Der Bericht meldet, dass das Kinder- und Jugendhaus in Bischofsheim seit 15 Jahren fester Bestandteil der offenen Kinder- und Jugendarbeit in Maintal ist. Gegründet wurde es 2011 mit einem Neubau, der sich zu einem lebendigen Treffpunkt entwickelt hat. Junge Menschen im Alter von 10 bis 22 Jahren finden dort Freizeitangebote, Unterstützung bei Sorgen und Konflikten, und am 5. September wird das Jubiläum mit einem großen Fest gefeiert. Das Haus setzt auf Offenheit statt starrem Programm, mit einem Team, das die Interessen der Besucherinnen und Besucher in den Mittelpunkt stellt. Es gibt Musik, Foodtrucks, Kinderschminken, Graffiti zum Mitmachen, eine Antirassismus-Ausstellung „Was ihr nicht seht“ und ein breites Spektrum weiterer Angebote. Die Daten zeigen eine rege Nutzung, vor allem von Jungen, und eine starke Verankerung in Bischofsheim mit Verbindungen zu den umliegenden Stadtteilen.
Dies ist mehr als Feststimmung. Es ist der lebendige Beweis dafür, dass offenes, partizipatives Sozial- und Bildungsprojekt wie ein motorischer Antrieb für Stadtentwicklung wirken kann. Das KiJu-Modell zeigt, wie junge Menschen Räume gestalten, Verantwortung übernehmen und damit die demokratische Substanz der gesamten Kommune stärken. Die offene Jugendarbeit ist kein elitäres Extra, sondern eine unersetzliche Brücke zu Chancengerechtigkeit und Teilhabe. Wenn junge Menschen hier gehört, begleitet und ernst genommen werden, entwickeln sie soziale Kompetenzen, Orientierung und Selbstvertrauen – Grundlagen jeder solidarischen Gesellschaft.
Was hier geschieht, ruft nach einer größeren Vision für Maintal: Wir müssen die Erfahrungen dieses Zentrums nutzen, um die Stadt von Grund auf neu zu denken und zu erneuern. Eine Stadt, die Fähren der Bildung und Barschen der Begegnung in jeder Nachbarschaft verankert, braucht verlässliche, gut ausgestattete Räume, in denen Jugendliche mitgestalten können. Und sie braucht Rad- und Fußwege, sichere Schulwege, barrierefreien Zugang und eine Kultur der urbanen Kunst, die Themen von Ungleichheit, Migration und Zusammenleben sichtbar macht. Das Antirassismusprojekt „Was ihr nicht seht“ ist dabei mehr als Ausstellung; es ist ein Katalysator für eine kritische Perspektive, die in Maintal selbst verankert wird – in Schulen, Vereinen, Häusern der Jugend und in der öffentlichen Debatte.

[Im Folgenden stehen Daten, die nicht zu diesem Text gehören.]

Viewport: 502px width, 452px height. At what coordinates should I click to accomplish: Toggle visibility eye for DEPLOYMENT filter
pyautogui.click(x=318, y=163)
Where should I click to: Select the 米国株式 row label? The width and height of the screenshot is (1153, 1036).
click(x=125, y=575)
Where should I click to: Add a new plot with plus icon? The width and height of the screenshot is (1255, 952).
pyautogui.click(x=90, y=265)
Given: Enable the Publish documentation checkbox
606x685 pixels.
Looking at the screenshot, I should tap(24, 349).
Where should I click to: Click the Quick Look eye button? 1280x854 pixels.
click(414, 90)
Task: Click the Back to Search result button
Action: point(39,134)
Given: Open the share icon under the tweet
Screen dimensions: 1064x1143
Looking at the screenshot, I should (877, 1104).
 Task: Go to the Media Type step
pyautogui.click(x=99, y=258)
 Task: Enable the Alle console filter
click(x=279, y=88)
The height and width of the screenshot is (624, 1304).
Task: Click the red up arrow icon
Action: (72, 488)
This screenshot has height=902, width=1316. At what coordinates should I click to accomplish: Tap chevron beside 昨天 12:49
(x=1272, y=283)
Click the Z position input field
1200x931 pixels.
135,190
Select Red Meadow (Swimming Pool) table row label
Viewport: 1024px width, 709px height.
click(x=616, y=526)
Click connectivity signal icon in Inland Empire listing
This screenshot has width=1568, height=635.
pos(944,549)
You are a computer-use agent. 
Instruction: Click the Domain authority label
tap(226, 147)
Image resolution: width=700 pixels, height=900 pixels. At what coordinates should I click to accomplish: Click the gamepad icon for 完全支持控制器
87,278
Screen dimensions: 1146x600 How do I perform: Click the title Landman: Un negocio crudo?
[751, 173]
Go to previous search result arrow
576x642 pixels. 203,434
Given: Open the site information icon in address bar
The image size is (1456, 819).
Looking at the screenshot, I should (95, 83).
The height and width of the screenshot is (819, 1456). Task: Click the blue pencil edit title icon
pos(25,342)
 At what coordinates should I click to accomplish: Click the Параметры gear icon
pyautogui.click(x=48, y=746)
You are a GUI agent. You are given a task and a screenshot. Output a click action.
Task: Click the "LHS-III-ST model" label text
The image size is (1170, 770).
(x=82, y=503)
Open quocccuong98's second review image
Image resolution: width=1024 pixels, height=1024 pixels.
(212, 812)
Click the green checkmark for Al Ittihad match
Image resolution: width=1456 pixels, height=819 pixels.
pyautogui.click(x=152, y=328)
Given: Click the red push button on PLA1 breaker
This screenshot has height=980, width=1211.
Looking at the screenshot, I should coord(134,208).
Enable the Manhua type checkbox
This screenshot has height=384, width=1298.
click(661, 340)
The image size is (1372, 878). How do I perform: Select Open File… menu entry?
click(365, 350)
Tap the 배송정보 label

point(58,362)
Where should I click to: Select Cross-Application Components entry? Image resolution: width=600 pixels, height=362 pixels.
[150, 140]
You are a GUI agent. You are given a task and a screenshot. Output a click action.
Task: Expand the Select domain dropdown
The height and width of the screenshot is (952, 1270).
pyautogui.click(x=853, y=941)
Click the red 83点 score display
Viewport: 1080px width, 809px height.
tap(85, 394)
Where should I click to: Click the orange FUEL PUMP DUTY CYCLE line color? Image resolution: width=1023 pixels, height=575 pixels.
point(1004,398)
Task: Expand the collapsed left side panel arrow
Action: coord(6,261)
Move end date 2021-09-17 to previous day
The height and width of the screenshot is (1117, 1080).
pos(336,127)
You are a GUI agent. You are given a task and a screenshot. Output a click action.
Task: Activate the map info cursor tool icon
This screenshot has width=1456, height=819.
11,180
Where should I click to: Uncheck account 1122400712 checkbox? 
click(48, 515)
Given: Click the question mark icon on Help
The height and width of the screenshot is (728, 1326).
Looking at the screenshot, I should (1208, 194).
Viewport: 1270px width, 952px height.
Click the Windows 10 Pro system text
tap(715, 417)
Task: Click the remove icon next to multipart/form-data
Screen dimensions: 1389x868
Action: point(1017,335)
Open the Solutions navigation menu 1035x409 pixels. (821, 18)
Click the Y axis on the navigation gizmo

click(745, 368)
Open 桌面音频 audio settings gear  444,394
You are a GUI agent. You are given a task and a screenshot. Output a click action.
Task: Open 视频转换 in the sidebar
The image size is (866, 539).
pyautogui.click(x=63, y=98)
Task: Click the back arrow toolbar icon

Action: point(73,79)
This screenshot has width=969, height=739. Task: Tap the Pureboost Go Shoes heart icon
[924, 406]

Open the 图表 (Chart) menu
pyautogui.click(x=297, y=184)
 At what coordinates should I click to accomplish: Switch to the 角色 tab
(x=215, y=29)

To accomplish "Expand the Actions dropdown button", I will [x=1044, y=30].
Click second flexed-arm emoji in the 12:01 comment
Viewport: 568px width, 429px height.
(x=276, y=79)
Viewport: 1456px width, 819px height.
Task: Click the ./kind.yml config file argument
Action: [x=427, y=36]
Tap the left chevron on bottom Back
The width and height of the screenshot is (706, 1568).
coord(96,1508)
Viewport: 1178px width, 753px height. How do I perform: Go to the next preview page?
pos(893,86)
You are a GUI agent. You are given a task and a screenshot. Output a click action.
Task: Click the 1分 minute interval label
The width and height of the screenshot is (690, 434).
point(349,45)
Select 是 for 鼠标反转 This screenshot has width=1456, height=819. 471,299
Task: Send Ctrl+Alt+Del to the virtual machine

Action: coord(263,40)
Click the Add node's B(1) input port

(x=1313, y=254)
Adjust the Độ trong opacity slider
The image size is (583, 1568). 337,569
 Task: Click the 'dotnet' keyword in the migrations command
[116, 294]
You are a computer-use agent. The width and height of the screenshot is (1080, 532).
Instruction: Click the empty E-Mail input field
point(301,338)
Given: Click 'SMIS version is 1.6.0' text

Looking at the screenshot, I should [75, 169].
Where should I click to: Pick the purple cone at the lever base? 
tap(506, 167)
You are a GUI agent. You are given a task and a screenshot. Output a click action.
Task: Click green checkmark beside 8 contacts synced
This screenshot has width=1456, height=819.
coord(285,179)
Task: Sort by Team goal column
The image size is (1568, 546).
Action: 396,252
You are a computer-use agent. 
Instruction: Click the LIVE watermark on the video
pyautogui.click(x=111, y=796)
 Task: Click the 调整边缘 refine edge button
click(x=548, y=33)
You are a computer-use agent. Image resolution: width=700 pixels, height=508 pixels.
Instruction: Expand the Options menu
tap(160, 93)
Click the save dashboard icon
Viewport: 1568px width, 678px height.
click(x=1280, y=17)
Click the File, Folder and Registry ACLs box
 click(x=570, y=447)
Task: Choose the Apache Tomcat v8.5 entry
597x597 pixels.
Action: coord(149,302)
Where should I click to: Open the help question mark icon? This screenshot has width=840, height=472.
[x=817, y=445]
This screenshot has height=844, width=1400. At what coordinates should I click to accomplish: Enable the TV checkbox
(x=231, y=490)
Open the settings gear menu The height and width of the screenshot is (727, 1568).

Aus dem Bericht spricht auch eine klare Botschaft: Teilhabe gelingt am besten, wenn Räume flexibel bleiben und Jugendliche konkret mitbestimmen können. Die Tatsache, dass der offene Treff im KiJu von jungen Menschen selbst gestaltet wird und das Team ihre Wünsche der Besucherschaft anpasst, ist ein Musterbeispiel für demokratische Praxis. Gleichzeitig sollten wir die Frage der Balance beachten: Während der Großteil der Besucherinnen und Besucher aus Bischofsheim kommt, lohnt sich eine gezielte Stärkung der Angebote für Mädchen und für jüngere Altersgruppen, damit jede junge Seele die Unterstützung findet, die sie braucht, unabhängig von Geschlecht oder Herkunft.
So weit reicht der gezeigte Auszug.